Only Second Best
John Atwell | Canoga Park, CA USA | 01/05/2001
(2 out of 5 stars)
"Helffer is trying to make these masterworks his own - but at the expense of clarity. Boulez needs clarity of performance, otherwise these piano pieces could be written by anybody. Helffer rushes almost all the time. Sometimes his fingers are moving so fast that the notes literally don't speak. A good example is the 2nd Sonata, 2nd movement. In this slow movement, there is a frank passage of 4 against 3. Helffer can't really delineate this rhythm - compare this with the excellent Pollini reading, where this simple rhythm is fashioned into an apotheosis.Add to that (what seem to be) a few bad digital edits, and this disc is definitely second place. I don't know any better recording of the 1st or 3rd Sonatas, but Maurizio Pollini's 2nd Sonata is still the most breathtaking Boulez performance by a soloist."
Some problematics in conceptual trajectories = = =
scarecrow | Chicago, Illinois United States | 04/14/2006
(5 out of 5 stars)
"The First Sonata needs to find a conceptual place between its alternating lifeworlds of simplicity and brutality, the opening six ideas of the ringing sustained F# and D F to Eb, then the downward arpeggio,rapide in 32nd notes. Helffer is excellent. His interpretation must grow on you a bit. I initially thought as well all this speed served no function. You doiwant mystery in Boulez and multiplicities of momentum. Helffer instead gives us electrified timbres, with many times no discerable shapes.The balzing/blazing speed doesn't overdetermine,/predetermine the First as it would in the more sprawling bottle neck-violences of the Second Sonata.
I disagree on the merits of Pollini's reading of the Second Sonata. Pollini's Second is too cold and phanthom like, it produces clarity,yet no vision and little else, it doesn't move beyond the works uncompromising constitution,His Schoenberg is another story however.Perhaps the narrative there is more self-evident,more surface oriented.
For Boulez it is Yvonne Loriod. I prefer her, she came to understand the young Pierre deeply, touring with him even with his first book of 'structures', and the Yvonne's scope of the Second as enraged with a seeming endless resonance is remarkable,her rhytmic momentums she builds and dissaptes is also inspiring on the Second; if you can find it, it on an old Vega Vinyl.

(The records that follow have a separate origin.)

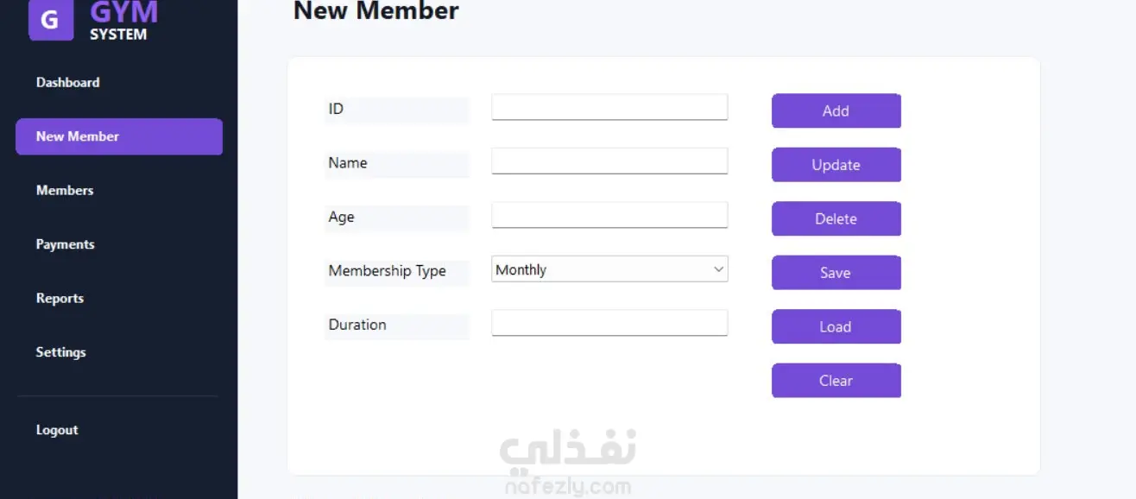Click the Update button
The width and height of the screenshot is (1136, 499).
(x=836, y=165)
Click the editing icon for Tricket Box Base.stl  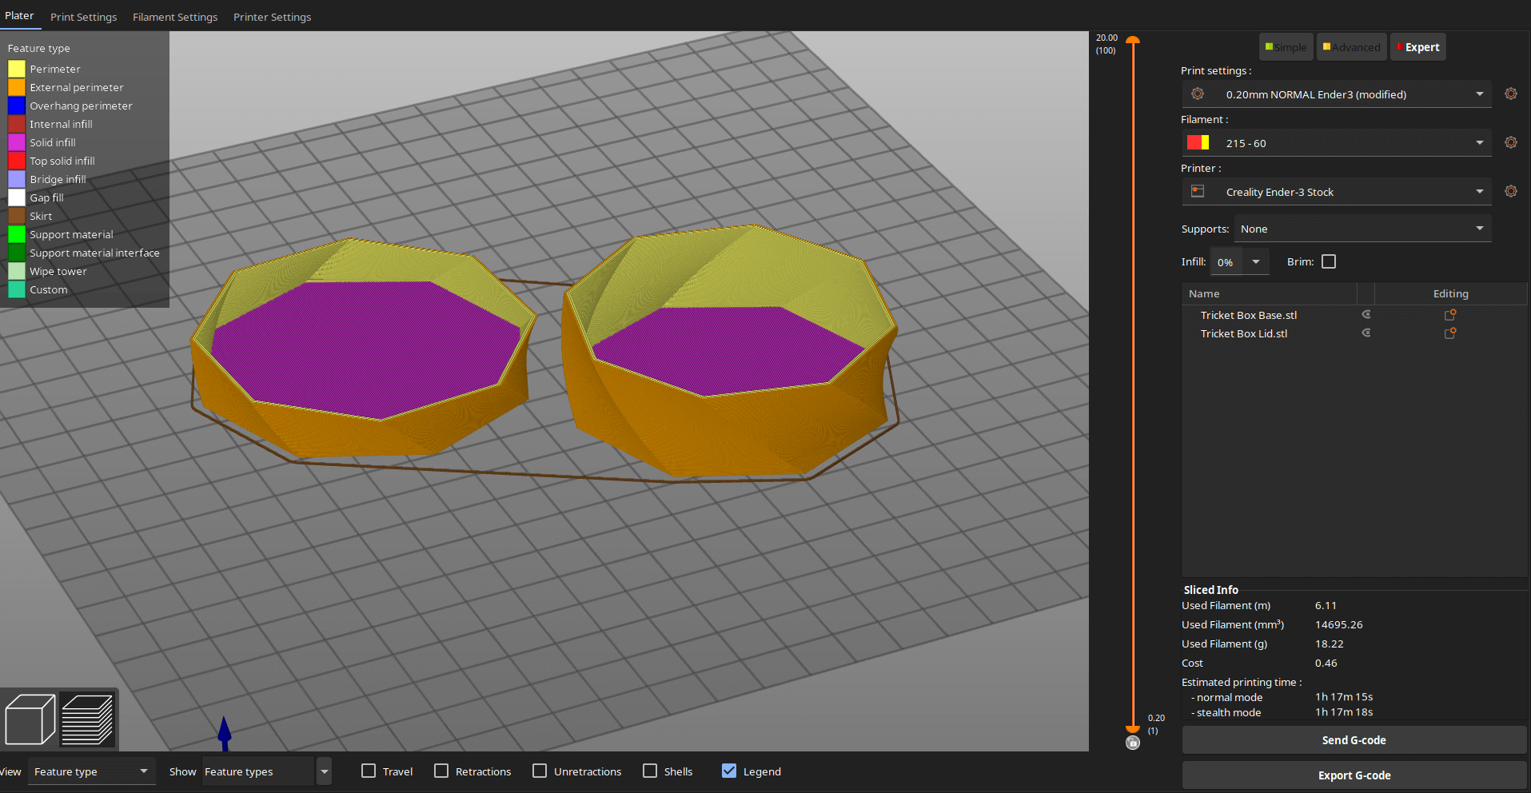(1449, 314)
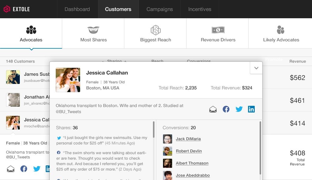312x180 pixels.
Task: Click LinkedIn icon in Jessica's popup card
Action: [251, 109]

Helffer ascends more to the indeterminate opulent elegant Third Sonata as Psi-Chen. This, the Third is now a completely different Boulez, with the path-breaking "Le Marteau sans Maitre" and the "structures" for two pianos under his experience as a composer.So the Third exploits more an indeterminate path,with greater arrays and layers of timbre, use of all the piano's pedals, articulation schemes, and opposing tropes of the sustained timbre to the arpeggiated ones. Marilyn Nonken also understands the Third, but Alas! no recordings only LIVE, In some respects you can clearly understand Helffer's penchant for pushing the speed in all these works in an irrational way, hurling fine exquisite lines, where the linear pitch logic comes to be reduced to its lowest common denominator.It pays quite little in interest in the Second, where the energized propelling motivics cells come to resemble simply mishapened noises. So the work is simply effect/affect. I think all these Sonatas work best with a sense of rhythmic freedom (within reason)something Boulez has/had cultivated his entire career.(Conducting Mahler for example, he finds where the freedom parts of the phrase exist in relation to the overall tempi, in"envelope" spaces) Yet the Loriod is truly indelible, you never forget it, yet Pollini is already forgotten, no impression Maurizio.Helffer has the courage to follow excitement."